A MICA student-generated campaign for health 
Posted: 7:02 pm Tue, July 27, 2010
By Rachel Pryzgoda
Daily Record Business Writer

Kathy Westcoat, president of Baltimore HealthCare Access, said the ads designed by MICA students are displayed in 14 bus shelters and 90 bus interiors.
Graduate students at Maryland Institute College of Art weaved together the words and photographs of community members to design a local health care nonprofit’s successful new ad campaign.
The campaign for Baltimore HealthCare Access Inc., which helps Baltimoreans obtain health care, has generated many more phone calls to its hotline than it was getting before.
“We used to only get a handful of calls a week,” said Kathy Westcoat, president of BHCA. “Now, we get about 20 calls a day.”
The MICA students came up with the idea for the slogan, and community members filled in the blanks for the advertisements running on buses and bus shelters throughout the city.
The “awareness campaign,” as Westcoat described it, was created during a class at MICA’s Center for Design Practice. The class, offered only to undergraduate students until this year, encourages students to research their target audience by conducting interviews and immersing themselves in the community. Also, they design the entire campaign.
“The process is research heavy,” said student Christina Beard, 28, originally from Grosse Pointe, Mich., who was the photographer on the project. “We were spending a lot of time with the clients and [learning about] what speaks to them.”
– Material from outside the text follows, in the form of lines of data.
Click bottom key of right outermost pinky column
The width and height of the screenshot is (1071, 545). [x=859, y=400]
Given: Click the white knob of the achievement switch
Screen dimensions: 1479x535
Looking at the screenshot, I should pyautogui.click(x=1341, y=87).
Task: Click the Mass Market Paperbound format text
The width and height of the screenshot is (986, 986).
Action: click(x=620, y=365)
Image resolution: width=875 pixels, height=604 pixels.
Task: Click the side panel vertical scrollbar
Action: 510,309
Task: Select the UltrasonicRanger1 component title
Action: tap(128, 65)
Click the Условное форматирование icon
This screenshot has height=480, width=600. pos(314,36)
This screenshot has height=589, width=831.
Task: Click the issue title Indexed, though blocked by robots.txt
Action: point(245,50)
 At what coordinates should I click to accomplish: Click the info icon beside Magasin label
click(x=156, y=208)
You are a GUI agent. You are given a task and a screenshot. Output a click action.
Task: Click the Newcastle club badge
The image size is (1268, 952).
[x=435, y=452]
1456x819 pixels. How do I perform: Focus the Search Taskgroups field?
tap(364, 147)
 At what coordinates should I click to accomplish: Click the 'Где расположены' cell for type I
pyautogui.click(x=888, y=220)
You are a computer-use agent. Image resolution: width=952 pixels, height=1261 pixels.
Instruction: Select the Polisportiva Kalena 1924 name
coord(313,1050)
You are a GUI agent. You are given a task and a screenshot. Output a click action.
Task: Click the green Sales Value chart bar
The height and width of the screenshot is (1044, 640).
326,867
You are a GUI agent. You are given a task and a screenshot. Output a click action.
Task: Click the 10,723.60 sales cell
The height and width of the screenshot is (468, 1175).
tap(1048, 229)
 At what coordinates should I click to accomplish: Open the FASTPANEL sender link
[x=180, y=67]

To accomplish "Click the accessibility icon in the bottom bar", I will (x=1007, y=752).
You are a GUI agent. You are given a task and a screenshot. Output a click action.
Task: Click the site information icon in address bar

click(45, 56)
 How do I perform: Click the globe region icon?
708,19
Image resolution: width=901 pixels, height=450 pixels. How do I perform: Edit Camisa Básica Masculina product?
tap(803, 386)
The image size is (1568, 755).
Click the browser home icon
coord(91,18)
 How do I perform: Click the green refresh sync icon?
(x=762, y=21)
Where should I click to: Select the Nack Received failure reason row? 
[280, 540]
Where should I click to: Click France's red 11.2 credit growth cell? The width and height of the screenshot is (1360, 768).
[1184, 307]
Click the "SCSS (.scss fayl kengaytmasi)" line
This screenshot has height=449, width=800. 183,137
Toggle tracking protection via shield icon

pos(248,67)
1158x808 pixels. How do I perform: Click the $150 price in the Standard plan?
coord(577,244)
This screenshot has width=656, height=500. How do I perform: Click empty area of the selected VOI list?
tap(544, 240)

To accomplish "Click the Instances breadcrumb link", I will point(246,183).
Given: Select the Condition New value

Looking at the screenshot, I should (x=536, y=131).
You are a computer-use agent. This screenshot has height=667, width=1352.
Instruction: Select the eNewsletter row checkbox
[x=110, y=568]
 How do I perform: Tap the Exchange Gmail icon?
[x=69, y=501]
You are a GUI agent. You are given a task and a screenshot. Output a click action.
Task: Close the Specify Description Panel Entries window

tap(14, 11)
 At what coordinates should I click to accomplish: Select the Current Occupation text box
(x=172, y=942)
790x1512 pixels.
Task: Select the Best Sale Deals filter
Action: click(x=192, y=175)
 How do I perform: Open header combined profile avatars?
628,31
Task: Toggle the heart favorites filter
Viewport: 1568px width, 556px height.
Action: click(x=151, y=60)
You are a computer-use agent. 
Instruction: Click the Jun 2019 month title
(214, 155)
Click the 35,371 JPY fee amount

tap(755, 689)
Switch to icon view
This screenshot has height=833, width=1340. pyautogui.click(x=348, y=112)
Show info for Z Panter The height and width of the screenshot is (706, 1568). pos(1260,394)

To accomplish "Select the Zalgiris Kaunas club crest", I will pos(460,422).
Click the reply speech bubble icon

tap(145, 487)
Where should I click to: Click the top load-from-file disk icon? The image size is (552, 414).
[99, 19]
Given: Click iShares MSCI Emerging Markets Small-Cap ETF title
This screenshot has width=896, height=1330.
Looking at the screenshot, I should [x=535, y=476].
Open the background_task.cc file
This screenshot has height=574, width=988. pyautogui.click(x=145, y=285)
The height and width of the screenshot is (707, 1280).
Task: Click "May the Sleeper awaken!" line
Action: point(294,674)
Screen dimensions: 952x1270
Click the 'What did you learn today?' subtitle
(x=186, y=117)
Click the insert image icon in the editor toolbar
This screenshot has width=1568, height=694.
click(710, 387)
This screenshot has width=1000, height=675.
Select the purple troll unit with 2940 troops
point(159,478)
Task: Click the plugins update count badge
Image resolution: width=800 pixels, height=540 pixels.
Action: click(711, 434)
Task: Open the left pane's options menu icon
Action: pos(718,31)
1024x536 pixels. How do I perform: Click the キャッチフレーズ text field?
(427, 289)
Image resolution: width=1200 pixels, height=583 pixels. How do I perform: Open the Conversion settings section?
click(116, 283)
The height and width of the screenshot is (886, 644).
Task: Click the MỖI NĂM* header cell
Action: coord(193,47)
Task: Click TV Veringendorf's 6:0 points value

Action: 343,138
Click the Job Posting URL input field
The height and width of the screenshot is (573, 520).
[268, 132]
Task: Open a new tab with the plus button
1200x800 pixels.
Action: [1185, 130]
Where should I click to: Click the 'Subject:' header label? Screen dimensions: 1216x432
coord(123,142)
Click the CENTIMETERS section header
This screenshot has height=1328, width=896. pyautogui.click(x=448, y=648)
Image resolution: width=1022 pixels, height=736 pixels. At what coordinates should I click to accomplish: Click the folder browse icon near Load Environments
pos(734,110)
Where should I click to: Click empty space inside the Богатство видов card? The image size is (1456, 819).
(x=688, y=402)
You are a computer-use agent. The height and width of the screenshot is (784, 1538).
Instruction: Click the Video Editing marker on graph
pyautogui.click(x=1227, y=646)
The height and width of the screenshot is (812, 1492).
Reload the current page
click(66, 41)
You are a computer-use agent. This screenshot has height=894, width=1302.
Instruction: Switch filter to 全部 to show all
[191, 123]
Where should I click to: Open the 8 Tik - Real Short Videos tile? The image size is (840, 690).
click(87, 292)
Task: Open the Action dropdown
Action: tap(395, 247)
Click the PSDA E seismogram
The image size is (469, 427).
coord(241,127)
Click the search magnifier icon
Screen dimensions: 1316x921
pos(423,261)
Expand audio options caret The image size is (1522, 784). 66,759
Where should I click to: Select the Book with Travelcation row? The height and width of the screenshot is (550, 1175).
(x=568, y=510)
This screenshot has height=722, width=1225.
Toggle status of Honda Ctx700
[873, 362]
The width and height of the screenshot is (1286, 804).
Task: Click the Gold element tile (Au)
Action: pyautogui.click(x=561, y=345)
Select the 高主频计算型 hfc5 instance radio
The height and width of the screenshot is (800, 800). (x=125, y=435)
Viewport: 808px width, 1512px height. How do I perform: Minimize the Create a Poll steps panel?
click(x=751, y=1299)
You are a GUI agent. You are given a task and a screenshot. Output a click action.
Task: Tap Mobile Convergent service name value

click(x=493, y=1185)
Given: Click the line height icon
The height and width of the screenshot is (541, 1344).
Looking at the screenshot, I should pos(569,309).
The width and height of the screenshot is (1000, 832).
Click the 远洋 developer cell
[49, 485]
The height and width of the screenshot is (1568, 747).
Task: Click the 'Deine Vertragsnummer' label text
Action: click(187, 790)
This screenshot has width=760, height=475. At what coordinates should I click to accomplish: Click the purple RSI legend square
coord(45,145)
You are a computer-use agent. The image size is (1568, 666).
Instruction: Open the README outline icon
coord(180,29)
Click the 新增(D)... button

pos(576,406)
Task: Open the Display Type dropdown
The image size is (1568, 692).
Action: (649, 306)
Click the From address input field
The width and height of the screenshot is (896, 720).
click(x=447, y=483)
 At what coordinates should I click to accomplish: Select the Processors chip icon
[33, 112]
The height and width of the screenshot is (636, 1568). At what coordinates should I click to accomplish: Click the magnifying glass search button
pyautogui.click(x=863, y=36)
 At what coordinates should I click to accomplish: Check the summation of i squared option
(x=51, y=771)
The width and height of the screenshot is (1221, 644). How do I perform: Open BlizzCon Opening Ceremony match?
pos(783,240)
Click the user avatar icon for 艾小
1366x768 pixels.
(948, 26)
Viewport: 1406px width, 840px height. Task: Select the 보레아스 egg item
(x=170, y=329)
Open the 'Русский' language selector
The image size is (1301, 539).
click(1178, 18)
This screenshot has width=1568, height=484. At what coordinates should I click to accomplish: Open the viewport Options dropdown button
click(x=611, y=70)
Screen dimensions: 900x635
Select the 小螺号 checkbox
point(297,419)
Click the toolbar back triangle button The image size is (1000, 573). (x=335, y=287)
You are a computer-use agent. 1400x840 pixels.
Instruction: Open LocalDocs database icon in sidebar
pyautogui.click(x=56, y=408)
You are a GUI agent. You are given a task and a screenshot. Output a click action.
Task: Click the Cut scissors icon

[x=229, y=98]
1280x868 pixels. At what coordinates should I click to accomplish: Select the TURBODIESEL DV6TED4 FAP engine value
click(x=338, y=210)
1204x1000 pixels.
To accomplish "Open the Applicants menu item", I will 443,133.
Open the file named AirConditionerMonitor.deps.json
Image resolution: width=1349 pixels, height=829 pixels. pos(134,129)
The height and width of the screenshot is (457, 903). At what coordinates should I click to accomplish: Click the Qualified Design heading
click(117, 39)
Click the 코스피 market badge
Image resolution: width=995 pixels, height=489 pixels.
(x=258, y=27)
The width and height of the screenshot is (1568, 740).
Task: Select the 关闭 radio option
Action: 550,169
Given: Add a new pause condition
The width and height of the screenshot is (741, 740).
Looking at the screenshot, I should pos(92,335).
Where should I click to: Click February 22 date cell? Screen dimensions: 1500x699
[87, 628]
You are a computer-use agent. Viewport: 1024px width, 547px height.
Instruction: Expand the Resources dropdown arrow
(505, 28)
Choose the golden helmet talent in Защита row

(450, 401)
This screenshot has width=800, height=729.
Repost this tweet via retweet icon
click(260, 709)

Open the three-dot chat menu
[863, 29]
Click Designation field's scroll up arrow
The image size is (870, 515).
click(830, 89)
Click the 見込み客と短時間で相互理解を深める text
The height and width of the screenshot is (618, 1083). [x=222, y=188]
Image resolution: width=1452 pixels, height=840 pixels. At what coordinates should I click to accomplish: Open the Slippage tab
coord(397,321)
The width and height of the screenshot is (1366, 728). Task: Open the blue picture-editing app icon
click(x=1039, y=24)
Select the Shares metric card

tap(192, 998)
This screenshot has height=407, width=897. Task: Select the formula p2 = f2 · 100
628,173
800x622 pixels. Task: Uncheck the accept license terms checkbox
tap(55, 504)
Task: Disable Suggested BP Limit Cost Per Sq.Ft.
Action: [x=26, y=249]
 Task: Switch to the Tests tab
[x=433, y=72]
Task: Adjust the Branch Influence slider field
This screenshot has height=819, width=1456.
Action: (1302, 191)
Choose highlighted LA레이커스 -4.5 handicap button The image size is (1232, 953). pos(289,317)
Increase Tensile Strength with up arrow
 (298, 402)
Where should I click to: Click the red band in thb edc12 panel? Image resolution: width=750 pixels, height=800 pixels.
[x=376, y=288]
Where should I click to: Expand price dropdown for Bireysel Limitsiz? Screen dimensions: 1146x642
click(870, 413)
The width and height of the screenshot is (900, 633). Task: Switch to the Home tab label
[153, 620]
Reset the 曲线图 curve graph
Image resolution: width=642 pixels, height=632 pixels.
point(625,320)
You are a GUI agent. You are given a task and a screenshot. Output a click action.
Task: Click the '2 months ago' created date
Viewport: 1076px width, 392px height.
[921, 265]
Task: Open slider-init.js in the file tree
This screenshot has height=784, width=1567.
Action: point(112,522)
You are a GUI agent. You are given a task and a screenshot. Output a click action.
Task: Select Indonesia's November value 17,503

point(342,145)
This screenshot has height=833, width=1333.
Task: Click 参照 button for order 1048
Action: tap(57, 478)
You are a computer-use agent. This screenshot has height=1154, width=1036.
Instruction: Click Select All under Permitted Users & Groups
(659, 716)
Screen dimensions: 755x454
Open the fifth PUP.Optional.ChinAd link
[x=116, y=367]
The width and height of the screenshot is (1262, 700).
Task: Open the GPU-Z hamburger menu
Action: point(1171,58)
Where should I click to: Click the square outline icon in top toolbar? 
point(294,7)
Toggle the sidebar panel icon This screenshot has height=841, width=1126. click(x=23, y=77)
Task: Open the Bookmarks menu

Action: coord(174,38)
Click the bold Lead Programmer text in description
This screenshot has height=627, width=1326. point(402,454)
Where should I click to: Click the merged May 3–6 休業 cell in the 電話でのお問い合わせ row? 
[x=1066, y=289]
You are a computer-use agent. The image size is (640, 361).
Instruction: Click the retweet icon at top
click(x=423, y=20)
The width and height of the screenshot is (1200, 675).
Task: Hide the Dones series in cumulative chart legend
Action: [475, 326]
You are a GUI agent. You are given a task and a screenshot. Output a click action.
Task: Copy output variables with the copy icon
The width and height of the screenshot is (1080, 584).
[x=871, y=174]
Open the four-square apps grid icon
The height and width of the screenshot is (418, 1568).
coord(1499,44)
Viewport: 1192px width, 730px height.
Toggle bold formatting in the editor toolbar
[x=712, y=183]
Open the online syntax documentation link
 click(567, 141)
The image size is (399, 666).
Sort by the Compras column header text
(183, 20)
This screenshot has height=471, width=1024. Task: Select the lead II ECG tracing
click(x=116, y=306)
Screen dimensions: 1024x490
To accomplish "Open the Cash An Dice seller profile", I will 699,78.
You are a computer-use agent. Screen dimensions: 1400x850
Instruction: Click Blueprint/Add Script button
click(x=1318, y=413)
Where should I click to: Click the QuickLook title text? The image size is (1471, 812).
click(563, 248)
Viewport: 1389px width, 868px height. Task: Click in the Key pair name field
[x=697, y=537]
Beard and two other students worked on the campaign. Beth Taylor, 30, of Martha’s Vineyard, Mass., and Supisa Wattanasansanee, of Bangkok, and Beard are all scheduled to graduate in May 2011.
They emphasized the value of the research process. The hardest part, they said, was accurately portraying the feelings of those interviewed — they wanted to make sure they got it just right.
“Trying to figure out what language — verbal and visual — would best convey [how they felt],” said Taylor. “We needed to steer away from being heavy handed, condescending or cheesy.”
The class met from January to May of this year and consisted of the three students, faculty adviser Joe Galbreath, and Mike Weikert, director of the Center for Design Practice.
“We invited them to take that journey,” said Weikert, who also regarded the research as the most important part of the five-month process.
The “the timing did present a little bit of a challenge” because it was a long time to wait for the finished product, Westcoat said.
She said it was worth the wait, though.
“MICA held focus groups, asked us a bunch of questions and did all the legwork,” she said. “The ad agencies before charged so much overhead, and this was really a bargain and a creative way to engage students on a social issue.”
The posters read: “My health is important because I care about my _______. It’s your health. It’s your call,” and have five different images — representing family, career, baby, future or community.
They are displayed in 14 bus shelters and 90 bus interiors, according to Westcoat.
The campaign, which received $75,000 from private foundations, also features 716 radio slots, which will run until December, she said. The radio advertisements, produced by Radio One, feature the voices of BHCA staff and clients. MICA developed the script.